NHKが8月7日から3日間実施した世論調査によると,内閣支持率は前月比5ポイント減の53%。不支持率は6ポイント増の33%となり,各政党の支持率は,自民党が35.0%,日本維新の会が2.6%,国民民主党が2.8%,中道改革連合が1.7%,立憲民主党が2.8%,参政党が2.8%,公明党が2.2%,チームみらいが1.2%,日本共産党が3.4%,いのちの党(前れいわ新選組)が0.7%,社民党が0.2%,日本保守党が1.0%,「特に支持している政党はない」と答えた人が39.0%であった。

永田町関係者は,この世論調査に関して,「国民が最も高市政権に期待していた迅速な物価高対策が一向に進まず,国民の日々の暮らしと生活が改善される兆しが未だ見えてきていない。一方,国民の生活にあまり影響がなく,国論を二分しているような国民監視の懸念のある国家情報局の設置,表現の自由に関わる国旗損壊処罰法,女性天皇を阻む皇室典範改正を,高市政権は数の力であまりにも急いで実現してしまった。この状況にあって,保守系野党は高市政権の顔色を窺うように付いたり離れたりしている中,共産党が毅然と対応している姿が国民に好印象を与えたのだろうか。

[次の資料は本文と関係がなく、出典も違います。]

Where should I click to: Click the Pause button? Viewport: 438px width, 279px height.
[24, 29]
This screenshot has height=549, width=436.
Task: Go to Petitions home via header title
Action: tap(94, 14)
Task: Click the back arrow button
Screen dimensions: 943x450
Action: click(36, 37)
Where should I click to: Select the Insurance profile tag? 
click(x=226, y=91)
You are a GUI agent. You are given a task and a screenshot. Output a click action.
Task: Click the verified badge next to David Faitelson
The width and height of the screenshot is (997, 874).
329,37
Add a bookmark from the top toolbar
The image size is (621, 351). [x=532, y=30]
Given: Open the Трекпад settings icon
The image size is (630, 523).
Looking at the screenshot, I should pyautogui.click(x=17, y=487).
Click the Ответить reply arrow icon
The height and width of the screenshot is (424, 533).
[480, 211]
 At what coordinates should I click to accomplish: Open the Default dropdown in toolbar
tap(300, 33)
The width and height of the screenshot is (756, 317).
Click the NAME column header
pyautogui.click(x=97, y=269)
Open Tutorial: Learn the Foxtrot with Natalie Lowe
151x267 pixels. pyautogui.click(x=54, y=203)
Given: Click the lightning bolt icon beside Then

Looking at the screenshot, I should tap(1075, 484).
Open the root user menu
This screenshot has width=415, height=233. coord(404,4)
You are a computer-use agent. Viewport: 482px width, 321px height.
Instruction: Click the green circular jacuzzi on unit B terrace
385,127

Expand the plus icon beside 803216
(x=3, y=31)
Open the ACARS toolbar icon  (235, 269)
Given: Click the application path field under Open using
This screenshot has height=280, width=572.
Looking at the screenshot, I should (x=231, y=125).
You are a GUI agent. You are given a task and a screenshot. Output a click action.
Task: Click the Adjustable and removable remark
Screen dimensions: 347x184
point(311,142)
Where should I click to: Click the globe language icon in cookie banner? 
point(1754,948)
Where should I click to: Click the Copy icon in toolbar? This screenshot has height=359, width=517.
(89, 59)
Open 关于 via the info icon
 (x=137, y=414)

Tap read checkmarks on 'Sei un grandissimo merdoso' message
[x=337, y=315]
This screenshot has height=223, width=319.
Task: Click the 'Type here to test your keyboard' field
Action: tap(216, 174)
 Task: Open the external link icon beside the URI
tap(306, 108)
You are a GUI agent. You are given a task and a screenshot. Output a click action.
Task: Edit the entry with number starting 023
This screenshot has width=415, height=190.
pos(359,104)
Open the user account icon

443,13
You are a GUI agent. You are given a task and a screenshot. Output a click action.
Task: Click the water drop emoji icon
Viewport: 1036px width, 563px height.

共産党が政党支持率で野党トップと躍進していた。高市政権に対する野党らしい『ぶれない態度』が支持率に影響したのだろう」とコメントする。

この世論調査に関連して,日本共産党の小池晃書記局長は,Xに「おお,野党第一党だ」「野党第一党というより,全体の第二党だった」と投稿している。

高市政権の支持率に陰りが見えている中,広島と長崎の被爆地での対応が批判されたり,熊本地震の被災地訪問でも「PV動画」と揶揄されたり,マイナスのイメージが増している高市首相だが,秋の臨時国会に向けて国民に消費税減税などのやる気をアピールするための党役員人事や内閣改造を検討しているようだ。もっとも,国民が今期待するのは,もはや「やる気」ではなく,「結果」なのだろう。